Secular variation (SV) is typically defined as the slow annual to decadal change of the Earth’s magnetic field and is caused by the flow of liquid in the outer core, deep inside the Earth. The change of the field is not easily predictable due to the nature of the flow regime in the core and the mechanism by which the magnetic field is generated. However, an estimate of the instantaneous flow itself can be computed, if we make some assumptions about its nature and how it affects the magnetic field we observe at the surface. If we have a longer series of data we can compute the accelerated flow too.
Researchers usually assume that the magnetic field is effectively ‘frozen’ into the liquid under the surface of the core-mantle boundary (approximately 3000 km below the Earth’s surface). This means the magnetic field is advected by the flowing liquid (i.e. drifts along with it) over short timescales (< 10 years, say). In reality, the actual interaction between the liquid in the outer core and the magnetic field is far more complex and is currently poorly understood in detail. However, if the simplifying assumption is made that any observed change in the spatial pattern of the magnetic field is due to fluid flow, we can mathematically ‘invert’ the changes in the magnetic field we measure at and close to the surface of the planet to infer the pattern of fluid flow at the top of the outer core.
Using several years of magnetic field observations from observatories and satellites can help us build up a picture of what the large-scale flow patterns in the core look like (this is known as a ‘steady flow model’). Figure 1 (top) shows an image of the changes of the magnetic field and the flow patterns that could cause this on the core-mantle boundary (continents shown for reference). In the Atlantic hemisphere, the flow tends to be relatively fast, while in the Pacific hemisphere it is slow or non-existent. The change of the magnetic field variation and hence the accelerated flow is about ten times smaller (bottom). This map also shows strong changes in the Indian Ocean, suggesting this is a location of relatively rapid acceleration.
In a manner analogous to weather forecasting, we can imagine that this flow pattern ‘pushes’ (or advects) the magnetic field with it, should it continue to flow in this manner for several years. We can now use the flow and acceleration models to forecast the change in the magnetic field over a short period (2-5 years).
The IGRF and WMM magnetic field models provide estimates of the average SV (annual change) of the field expected over the five years following on from their release date. The estimates are mainly based upon linear extrapolation of the magnetic field from the observed change in the previous few years. However, the estimate is often relatively inaccurate at the end of the five-year forecast period. Can the forecasts from core flow models better predict the SV over five years? We can test this by comparing the models directly and to independent observatory data collected on the ground.
We compared the forecast from the BGS flow forecast from 2013 to the forecast from the 11th version of the International Geomagnetic Reference Field (IGRF) released in December 2009 (Finlay et al., 2010). This is not an entirely fair comparison as the IGRF model is only updated every five years, compared to the annual update of the BGS model, so we note the differences are more illustrative of the variation of the magnetic field and our current ability to predict it than a critique of the IGRF-11.
Figure 2 shows the spatial difference in the three components (North [X], East [Y] and Down [Z]) of the magnetic field between the prediction of IGRF-11 and the BGS magnetic field model of 2013, plus the projection forwards over two further years until 2015. The bulk of the magnetic field data for the BGS model comes from the CHAMP satellite prior to 2011.0.
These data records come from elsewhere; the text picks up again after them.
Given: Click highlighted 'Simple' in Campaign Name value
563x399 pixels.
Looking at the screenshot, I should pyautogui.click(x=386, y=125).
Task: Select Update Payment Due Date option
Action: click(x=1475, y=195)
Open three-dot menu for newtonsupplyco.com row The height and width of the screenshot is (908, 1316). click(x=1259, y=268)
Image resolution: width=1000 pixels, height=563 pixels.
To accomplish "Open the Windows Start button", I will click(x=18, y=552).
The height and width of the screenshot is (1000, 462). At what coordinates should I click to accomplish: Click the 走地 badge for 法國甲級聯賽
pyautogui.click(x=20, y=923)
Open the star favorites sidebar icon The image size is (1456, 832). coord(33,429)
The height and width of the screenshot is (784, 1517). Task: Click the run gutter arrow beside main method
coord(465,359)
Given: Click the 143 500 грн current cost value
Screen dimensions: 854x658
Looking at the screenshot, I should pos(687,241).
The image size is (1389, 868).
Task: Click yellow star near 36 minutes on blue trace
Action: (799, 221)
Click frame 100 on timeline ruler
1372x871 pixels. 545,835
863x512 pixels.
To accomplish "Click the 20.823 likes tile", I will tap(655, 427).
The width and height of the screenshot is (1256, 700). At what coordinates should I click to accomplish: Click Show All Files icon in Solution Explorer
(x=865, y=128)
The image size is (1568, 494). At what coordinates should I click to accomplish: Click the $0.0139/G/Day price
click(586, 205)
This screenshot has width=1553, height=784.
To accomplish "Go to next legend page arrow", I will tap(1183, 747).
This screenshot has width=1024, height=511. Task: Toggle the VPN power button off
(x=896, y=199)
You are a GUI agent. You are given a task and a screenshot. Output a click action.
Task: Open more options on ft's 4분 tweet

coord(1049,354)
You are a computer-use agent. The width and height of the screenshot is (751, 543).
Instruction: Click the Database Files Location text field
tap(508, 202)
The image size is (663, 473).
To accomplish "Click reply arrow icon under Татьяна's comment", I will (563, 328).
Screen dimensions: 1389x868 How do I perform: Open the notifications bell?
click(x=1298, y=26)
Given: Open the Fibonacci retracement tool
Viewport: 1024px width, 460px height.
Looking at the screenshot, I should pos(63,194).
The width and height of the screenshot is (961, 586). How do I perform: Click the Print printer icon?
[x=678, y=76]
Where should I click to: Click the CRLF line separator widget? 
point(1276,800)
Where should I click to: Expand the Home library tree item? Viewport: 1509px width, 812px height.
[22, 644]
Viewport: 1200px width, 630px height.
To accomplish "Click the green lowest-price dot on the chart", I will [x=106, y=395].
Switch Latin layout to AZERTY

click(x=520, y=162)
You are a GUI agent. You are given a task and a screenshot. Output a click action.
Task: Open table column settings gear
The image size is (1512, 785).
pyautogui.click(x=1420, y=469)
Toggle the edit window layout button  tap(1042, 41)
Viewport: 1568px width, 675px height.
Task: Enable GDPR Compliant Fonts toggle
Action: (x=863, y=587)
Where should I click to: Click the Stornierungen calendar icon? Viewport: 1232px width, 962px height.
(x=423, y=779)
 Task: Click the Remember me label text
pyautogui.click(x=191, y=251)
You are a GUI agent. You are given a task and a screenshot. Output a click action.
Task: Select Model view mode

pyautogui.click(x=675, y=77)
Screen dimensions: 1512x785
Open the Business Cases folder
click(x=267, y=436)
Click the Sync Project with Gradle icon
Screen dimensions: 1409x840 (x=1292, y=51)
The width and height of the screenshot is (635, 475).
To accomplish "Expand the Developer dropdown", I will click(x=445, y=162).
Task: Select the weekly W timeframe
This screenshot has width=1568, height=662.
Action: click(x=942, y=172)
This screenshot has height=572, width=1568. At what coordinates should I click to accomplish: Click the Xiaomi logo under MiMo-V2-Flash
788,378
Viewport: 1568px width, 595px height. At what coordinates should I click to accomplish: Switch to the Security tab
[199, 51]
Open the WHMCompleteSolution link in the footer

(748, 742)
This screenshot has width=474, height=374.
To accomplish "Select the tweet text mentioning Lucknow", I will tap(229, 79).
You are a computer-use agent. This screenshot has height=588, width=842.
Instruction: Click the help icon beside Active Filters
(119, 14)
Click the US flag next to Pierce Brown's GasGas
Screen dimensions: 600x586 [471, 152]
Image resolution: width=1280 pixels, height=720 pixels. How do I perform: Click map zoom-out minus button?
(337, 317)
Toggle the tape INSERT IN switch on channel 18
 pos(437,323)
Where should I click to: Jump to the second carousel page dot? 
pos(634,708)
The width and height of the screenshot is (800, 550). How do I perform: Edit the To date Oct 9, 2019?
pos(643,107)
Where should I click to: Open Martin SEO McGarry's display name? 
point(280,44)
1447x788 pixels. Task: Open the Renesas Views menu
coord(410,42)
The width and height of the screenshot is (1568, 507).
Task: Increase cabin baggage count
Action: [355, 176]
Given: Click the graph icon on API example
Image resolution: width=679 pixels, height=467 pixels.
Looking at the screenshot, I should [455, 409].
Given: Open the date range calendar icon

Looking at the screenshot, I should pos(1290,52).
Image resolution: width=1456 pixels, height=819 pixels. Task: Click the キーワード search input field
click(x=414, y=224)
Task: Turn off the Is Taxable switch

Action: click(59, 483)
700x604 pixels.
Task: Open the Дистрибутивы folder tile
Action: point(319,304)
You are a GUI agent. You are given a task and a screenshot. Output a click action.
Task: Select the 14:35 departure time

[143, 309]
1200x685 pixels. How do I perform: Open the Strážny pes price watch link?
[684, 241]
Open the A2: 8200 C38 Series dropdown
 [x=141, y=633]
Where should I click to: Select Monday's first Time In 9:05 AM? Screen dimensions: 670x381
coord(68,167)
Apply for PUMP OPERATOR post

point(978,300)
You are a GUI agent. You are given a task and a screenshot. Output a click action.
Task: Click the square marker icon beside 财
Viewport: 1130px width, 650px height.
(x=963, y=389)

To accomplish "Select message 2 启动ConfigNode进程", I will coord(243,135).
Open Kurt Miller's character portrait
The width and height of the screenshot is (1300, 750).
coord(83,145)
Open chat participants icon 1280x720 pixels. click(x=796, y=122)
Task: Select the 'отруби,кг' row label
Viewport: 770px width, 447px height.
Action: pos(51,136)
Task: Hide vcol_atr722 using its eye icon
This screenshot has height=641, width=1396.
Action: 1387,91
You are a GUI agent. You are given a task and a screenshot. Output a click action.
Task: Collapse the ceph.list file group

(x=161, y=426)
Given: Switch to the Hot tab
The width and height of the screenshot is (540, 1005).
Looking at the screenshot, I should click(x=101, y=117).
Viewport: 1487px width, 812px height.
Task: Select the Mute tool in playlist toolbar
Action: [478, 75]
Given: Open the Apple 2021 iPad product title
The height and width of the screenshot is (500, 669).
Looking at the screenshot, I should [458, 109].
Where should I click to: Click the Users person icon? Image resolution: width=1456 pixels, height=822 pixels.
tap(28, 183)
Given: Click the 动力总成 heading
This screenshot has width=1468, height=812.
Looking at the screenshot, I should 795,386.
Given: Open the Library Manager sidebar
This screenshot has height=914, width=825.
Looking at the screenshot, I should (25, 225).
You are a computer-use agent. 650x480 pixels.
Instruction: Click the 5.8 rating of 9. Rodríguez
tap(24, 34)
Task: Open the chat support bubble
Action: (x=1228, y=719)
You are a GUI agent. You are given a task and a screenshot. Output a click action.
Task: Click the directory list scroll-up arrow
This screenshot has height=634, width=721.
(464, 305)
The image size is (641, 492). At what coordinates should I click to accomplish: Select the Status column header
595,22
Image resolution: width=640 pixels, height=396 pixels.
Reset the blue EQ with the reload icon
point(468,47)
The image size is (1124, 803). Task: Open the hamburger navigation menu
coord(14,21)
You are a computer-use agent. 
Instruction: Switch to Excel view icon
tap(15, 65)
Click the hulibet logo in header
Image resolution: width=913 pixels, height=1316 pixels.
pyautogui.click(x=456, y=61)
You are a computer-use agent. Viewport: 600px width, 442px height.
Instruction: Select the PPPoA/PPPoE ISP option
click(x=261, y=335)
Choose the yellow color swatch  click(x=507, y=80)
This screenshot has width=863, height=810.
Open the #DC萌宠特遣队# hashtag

Figure 3 shows the predicted values of the magnetic field at seven globally distributed observatories across the world. The dots are the hourly-mean values during local time 02:00-03:00 when it is magnetically quiet at each observatory. The blue line shows the forecast IGRF values for each component and the red line shows the BGS flow model forecast. Note that the red and blue lines have had the mean crustal bias in each component at each observatory removed in order to show how the difference from the observatory data varies with time. Figure 3 shows that the forecast from both models is reasonably good but, overall, the BGS achieves better results due to having additional data up to 2011.0 and through using the flow forecast method.
The use of flow modelling to provide a more physics-based method improves the prediction of magnetic field change compared to simpler extrapolation methods. Further details can be found in Beggan and Whaler (2010) and Beggan et al. (2014).
Finlay, C.C., Maus, S., Beggan, C.D., Hamoudi, M., Lowes, F.J., Olsen, N., Thebault, E., (2010). Evaluation of candidate geomagnetic field models for IGRF-11. Earth Planets and Space, 62 (10). 787-804. doi:10.5047/eps.2010.11.005.